Stress and addiction

May 2017
Roche, A.M., Kostadinov, V. & Fischer, J.A. (2017). Stress and Addiction, in Cooper, C. L. & Quick, J. C. (Eds.). The Handbook of Stress and Health: A Guide to Research and Practice. John Wiley & Sons.

In 2016, NCETA was invited to submit a chapter on Stress and Addiction to the Handbook of Stress and Health: A Guide to Research and Practice. The Guide is a comprehensive international examination that brings together and explores state-of-the-art research on the link between stress and health outcomes. 

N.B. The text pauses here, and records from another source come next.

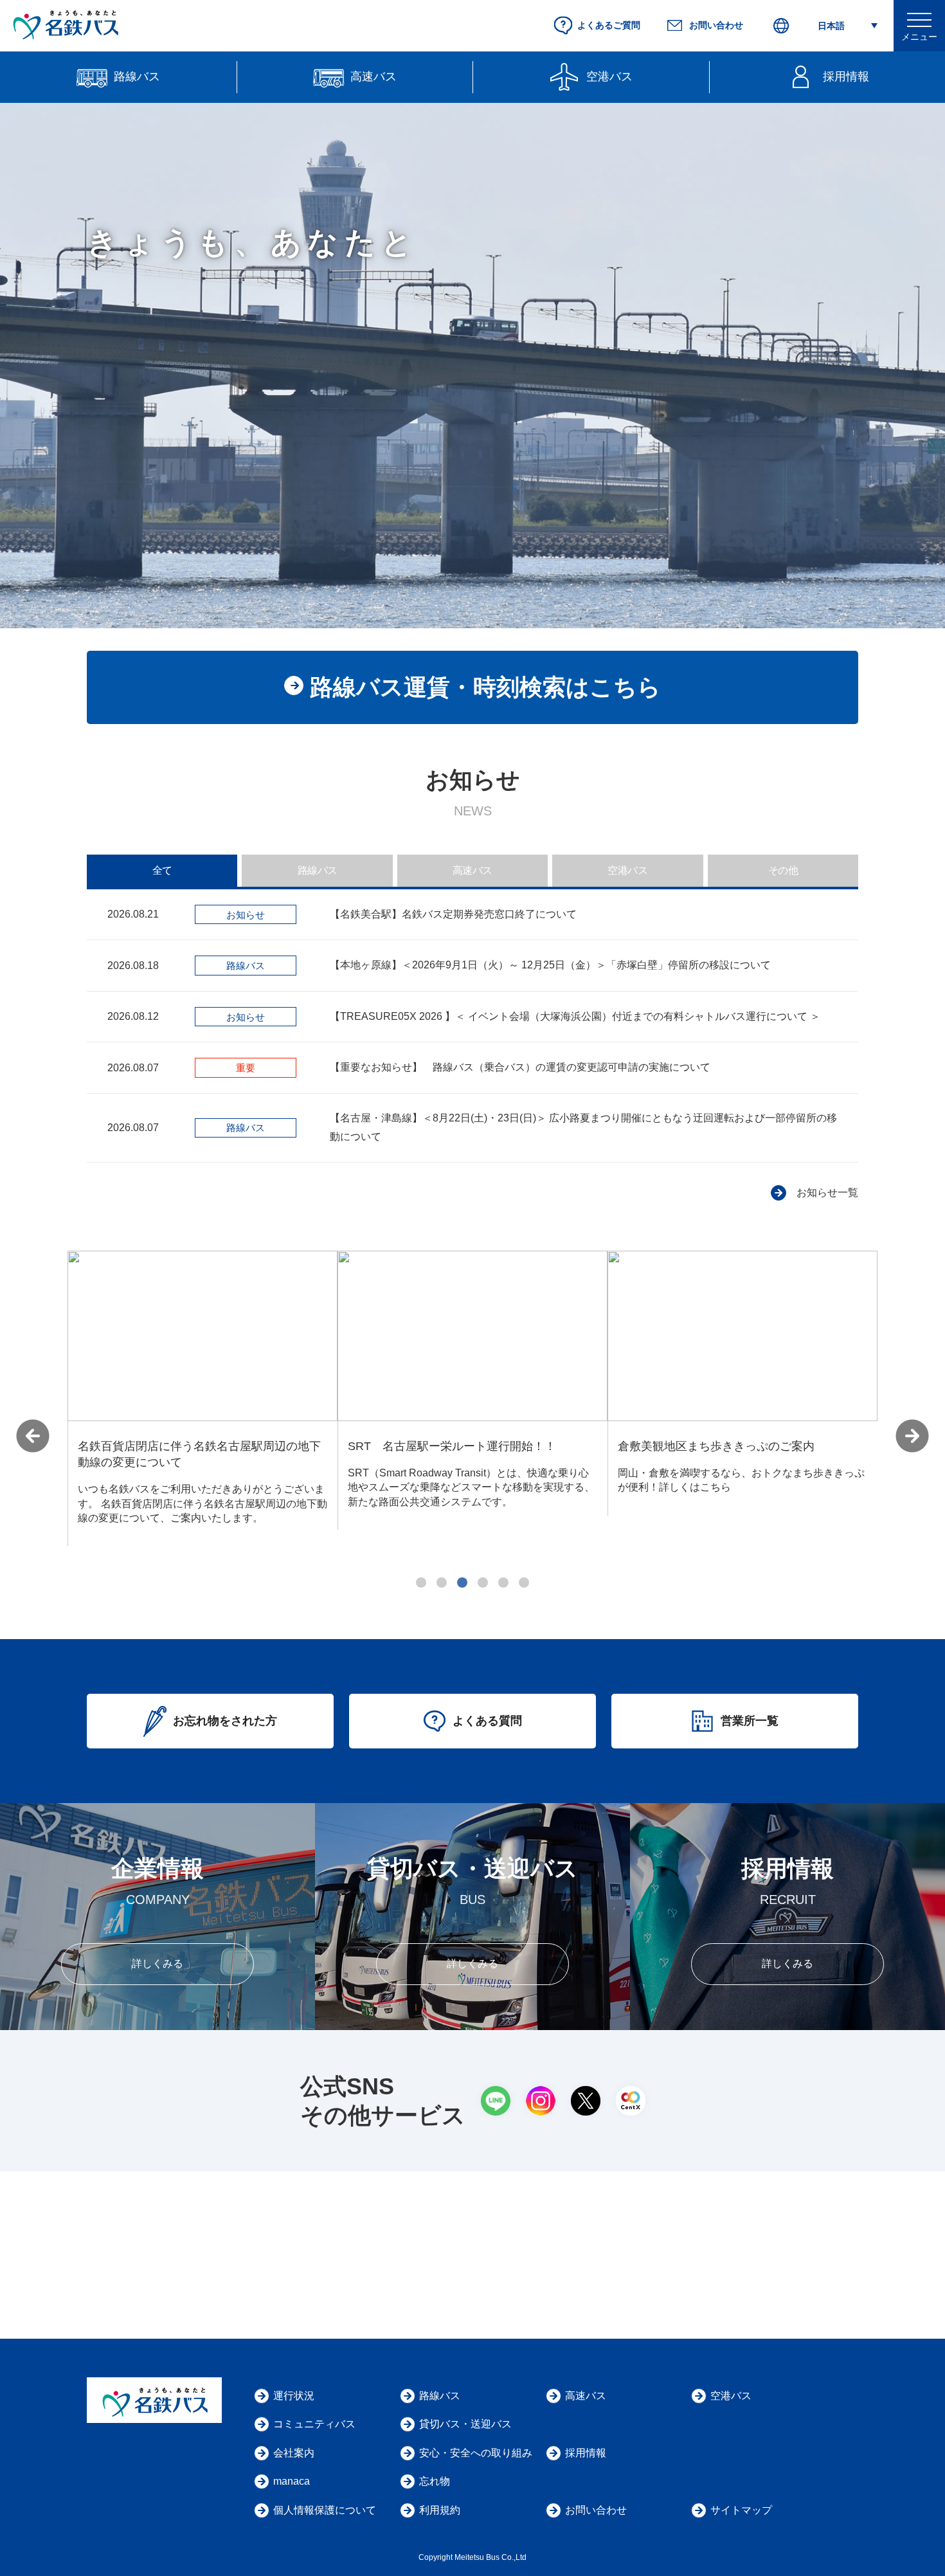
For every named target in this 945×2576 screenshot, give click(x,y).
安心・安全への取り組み (475, 2452)
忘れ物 (434, 2481)
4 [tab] (483, 1582)
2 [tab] (442, 1582)
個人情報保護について (324, 2510)
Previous (33, 1436)
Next (912, 1436)
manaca (291, 2481)
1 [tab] (421, 1582)
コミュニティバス (314, 2423)
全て (162, 870)
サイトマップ (741, 2510)
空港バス (627, 870)
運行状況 (293, 2395)
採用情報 (585, 2452)
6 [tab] (524, 1582)
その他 (783, 870)
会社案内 (293, 2452)
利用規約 (439, 2510)
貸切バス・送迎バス (465, 2423)
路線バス (318, 870)
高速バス (472, 870)
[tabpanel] (203, 1390)
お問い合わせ (596, 2510)
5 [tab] (503, 1582)
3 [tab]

The relationship between stress and AOD use is commonly characterised as the use of various psychoactive substances in response to various stressors. This is however only one potential direction and form in which this complex and multifaceted relationship can develop, for example: 

  • Bidirectional relationships between stress and AOD use are common, eg alcohol or drugs may be initially used to alleviate job stress and pressures, but subsequently result in greater stress through the negative effects of the drug on performance and functionality. 
  • The development of regular AOD use and dependence brings with it new and additional stressors. Moreover, exposure to stressors may cause a lapse or a relapse in a drug-dependent person and may render them vulnerable to situations that are conducive to stressful life events: sometimes referred to as “reverse causation”. 

The subjective experience of stress and related AOD use (whether preceding, concurrent, or subsequent) may vary considerably depending on the type of stressor. The following stressors related to addiction are highlighted in the chapter: 

  1. Generic life stressors (eg bereavement, divorce, financial struggles)
  2. Work-related stressors (eg within-work stressors, retirement)
  3. Traumatic events (eg violent crime, accidents)
  4. Physical and mental health (eg chronic pain, depression, anxiety)
  5. Insecure housing (eg homelessness, “couch surfing”)
  6. Catastrophic/fateful stress (eg major disasters, war)
  7. Childhood maltreatment (eg neglect, abuse)
  8. Gender-specific stressors (eg sexual assault, domestic violence, pregnancy/childbirth/child rearing, single parenthood)
  9. Racial/ethnic minority stressors (eg racism, discrimination)
  10. Gender identification/sexual orientation stressors (eg discrimination against lesbian, gay, bisexual, transgender, or intersex individuals). 

The authors recommend that while there is a growing evidence base regarding AOD use and stress, further work is required to: 

  • Gain a better understanding of the mechanisms underlying the stress and addiction relationship. 
  • Refine the measures, concepts used, and untangling “reverse causation”.